- Bundesliga
Guardiola furious with Barcelona president Rosell
Bayern Munich coach Pep Guardiola has hit out at Barcelona president Sandro Rosell and the club's directors.
Guardiola left Barcelona in the summer of 2012 after four seasons in charge, saying he needed to "recharge my batteries", and announced he would be taking a year's sabbatical in New York.
However, Guardiola, whose first two years at Barca had come under Joan Laporta's presidency, told a press conference that Rosell had refused to grant him the "peace" he had requested when walking away from the Camp Nou.
"I told [the president and his directors] I was going 6,000km away and asked them to leave me in peace, but they haven't kept their word," he said. "I did my time [at Barcelona] then decided to leave.
"I want them to get on with the job and I wish them all the success in the world, because their success will also be mine - I don't need to say what I feel for this club."
Guardiola revealed he had been incensed by the suggestion that he had not made the effort to see Tito Vilanova, his former assistant, when the current Barca coach had travelled to New York for cancer treatment.
"Too many things have happened that have crossed the line," Guardiola told the media in Lake Garda, where Bayern are holding a pre-season training camp. "I will never forget that they used Tito's illness to cause me damage, because it's a lie that I never saw him in New York.

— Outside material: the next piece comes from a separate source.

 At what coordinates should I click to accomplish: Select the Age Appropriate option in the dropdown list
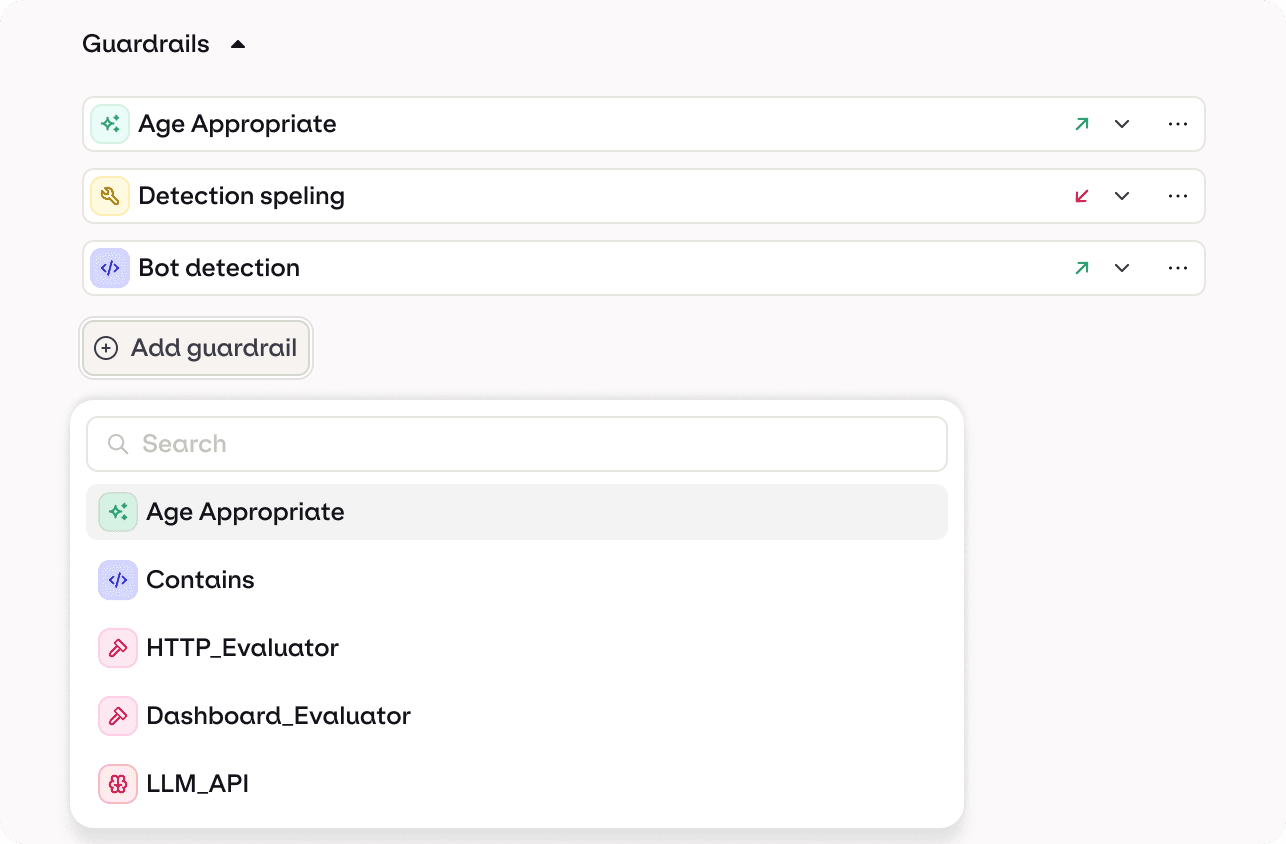245,512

"I saw him once, and the reason I didn't see him more often was because it wasn't possible, and that wasn't my fault. To say that I don't wish the best of someone who was my colleague for so many years is very bad taste, and I didn't expect that."
He added: "If any of the things I've said is not true, come out and rebut it, but it has to be them [Rosell and the board], not intermediaries or Barcelona messengers. Them."
Despite his anger, Guardiola intends to be cordial when Barcelona meet Bayern in a pre-season friendly on July 24.
"I did the best I could at Barcelona," he said. "The staff and coaches have nothing to worry about. I left and have nothing to complain about - all I asked was to be left in peace.
"I went off to learn English and I ended up trying to learn German. That was all I focused on. I just ask the board to go their own way and leave me alone and stop using me and my friends to hurt me."
Guardiola also wanted to make clear that he had not told Neymar's father that Vilanova would not be able to play the Brazilian in the same side as Lionel Messi.
Karl-Heinz Rummenigge has confirmed that Guardiola had sought to take Neymar to Bayern prior to the forward's Barca move, and Santos vice-president Odlio Rodrigues claimed the new Bayern coach had spoken to the player's father to try to dissuade him from joining the Blaugrana.
Guardiola insists that was not the case.
"I don't know the vice-president of Santos but probably his intermediaries have got this very wrong, because the information they have given him is false," he said. "I would never make any comments like those he said I made."
He added: "The best players can always play together and those two are capable of playing together for many years."